Een vervoer(s)bewijs (vaak kaartje of ticket genoemd en vroeger plaatskaarten) is een bewijs van betaling (of van registratie op basis waarvan achteraf betaald wordt, zoals inchecken voor reizen op rekening, of inchecken voor een lange reis op saldo, waarbij achteraf bijbetaald wordt) voor betaald vervoer, in het bijzonder openbaar vervoer. Vaak moet men vóór het instappen betalen, soms direct na het instappen, soms in de loop van de rit en soms bij het uitstappen. Vervoerbewijzen worden soms systematisch bij het instappen gecontroleerd, soms alleen steekproefsgewijs tijdens de reis.
Vervoerbewijzen kunnen geldig zijn voor een enkele reis, voor een heen- en een terugreis (retour), maar ook voor een langere tijd (dagkaart, abonnement).
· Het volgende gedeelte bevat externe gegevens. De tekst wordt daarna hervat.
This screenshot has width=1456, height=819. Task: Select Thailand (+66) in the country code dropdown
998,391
Een van de taken van de conducteur is het controleren van vervoerbewijzen. Het gebruikmaken van openbaar vervoer zonder in het bezit te zijn van een geldig vervoerbewijs dat men op eigen initiatief had moeten aanschaffen wordt zwartrijden genoemd. Er komt dan een boete bij.
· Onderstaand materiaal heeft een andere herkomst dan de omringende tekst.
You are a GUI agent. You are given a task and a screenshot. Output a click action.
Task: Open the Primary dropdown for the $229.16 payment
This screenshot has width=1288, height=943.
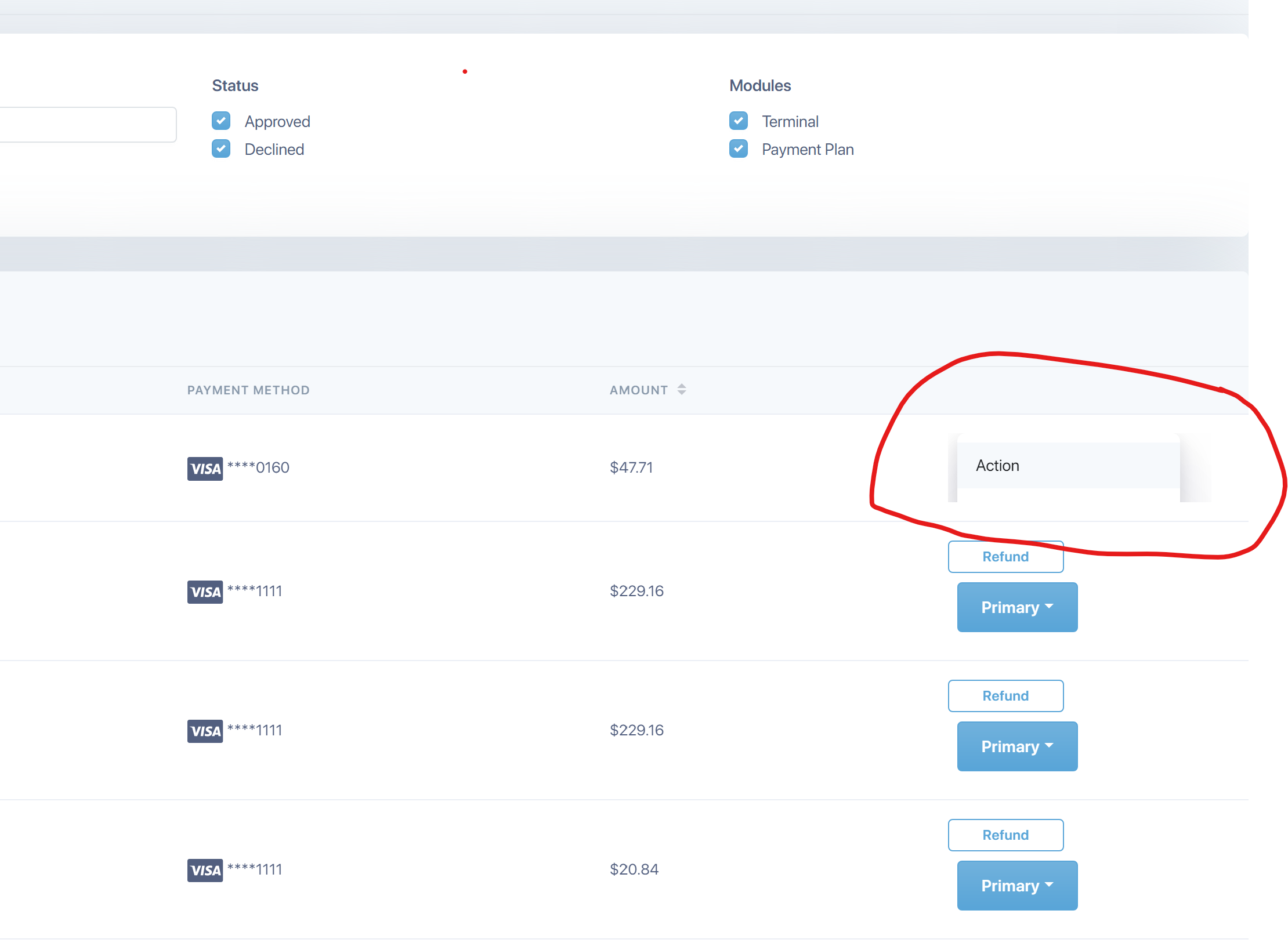(x=1016, y=607)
In een groeiend aantal landen, waaronder Nederland, is geleidelijk het papieren vervoerbewijs vervangen door een elektronische variant. In Nederland is onder meer een OV-chipkaart na succesvol inchecken bij de juiste kaartlezer een geldig vervoerbewijs. Ook het losse treinkaartje zou van een chip worden voorzien. De OV-chipkaart heeft de strippenkaart vervangen.
In sommige gevallen dient men wel te betalen maar krijgt men geen vervoerbewijs. In bijvoorbeeld de tram van Hongkong dient men bij het verlaten van de tram het juiste bedrag in een betaalbus te werpen en krijgt men geen kaartje. Ook destijds op tramlijn 22 in Amsterdam kreeg men geen kaartje, maar moest men 1 cent in een betaalbus naast de bestuurder werpen, die erop toezag dat dat gebeurde.